Following your idea, one can handle the case $x=0$ and $x>0$ separately.

Case 1. If $x=0$ and $0<y,$ take $\epsilon=\min(1/2,y)>0.$ Then one has $$\epsilon^n<y.$$

Case 2. If $x>0$ and $x^n<y$, take $$\epsilon=\min\left(\frac x 2,\frac{y-x^n}K\right)>0,\qquad (1)$$ where $$K=(2^n-1)x^{n-1}>0.$$ One proceeds to show that $$(x+\epsilon)^n<y.$$ By (1), $\epsilon<x$, hence one has by the binomial coefficients that $$(x+\epsilon)^n=x^n+\epsilon(nx^{n-1}+\cdots+\epsilon^{n-1})$$ $$<x^n+\epsilon(2^n-1)x^{n-1}=x^n+K\epsilon$$ $$\leq x^n+K\cdot \frac{y-x^n}K=y,$$ where the last inequality follows from (1).

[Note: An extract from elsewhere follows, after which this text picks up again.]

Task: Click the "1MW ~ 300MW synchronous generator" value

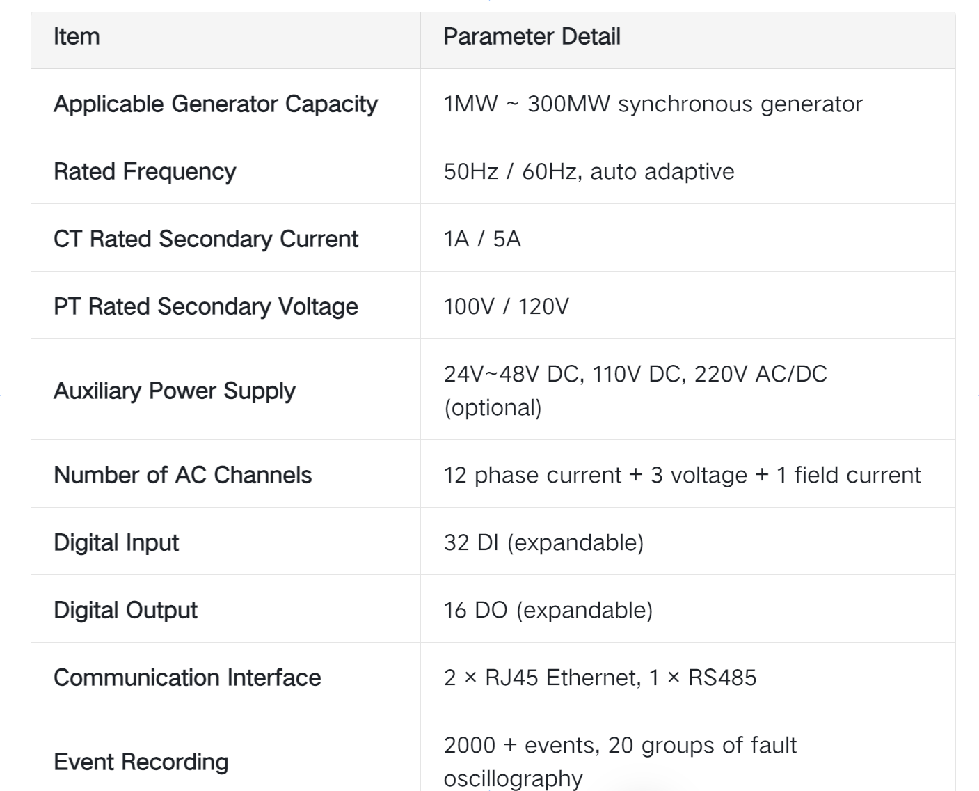Action: (x=653, y=104)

QED

Answer 2

I'm not sure what the original idea is that you'd like to preserve, but here's a very simple approach:

Since $x^n<y$ and taking $n$-th roots is monotonic on non-negative reals, we also have $x < y^{1/n}$. Hence, we can define $$ \Delta := y^{1/n} - x > 0. $$ You want to show there is an $\varepsilon > 0$ such that $(x+\varepsilon)^n < y$, which by the same reasoning is equivalent to $x+\varepsilon < y^{1/n}$. Using $\Delta$ this condition translates to $\varepsilon < \Delta$. Hence, any $0<\varepsilon<\Delta$ will do, for example $\varepsilon=\Delta/2$.

Answer 3

Your proof is actually fine. For a fixed $x,y,$ and $n$ (note here that the question is asking about fixed values and not, for example, all $n=1,2,...$) simply choose

$$\epsilon=\frac{y-x^n}{2K}$$

where $K$ is determined by some function of the $x,y,$ and $n$. If you want it explicitly written out, we have

$$(x+\epsilon)^n=\sum_{j=0}^n \binom{n}{j}\epsilon^{j}x^{n-j}=x^n+\sum_{j=1}^n \binom{n}{j}\epsilon^{j}x^{n-j}=x^n+\epsilon\sum_{j=1}^n \binom{n}{j}\epsilon^{j-1}x^{n-j}$$

Now, to bound this sum we have

$$\sum_{j=1}^n \binom{n}{j}\epsilon^{j-1}x^{n-j}<\left(\left(1+\frac{1}{x}\right)^n-1\right)x^n$$

which is true for $0<\epsilon<1$ (this is analogous to your $K$ term but here it depends on $x,y,$ and $n$).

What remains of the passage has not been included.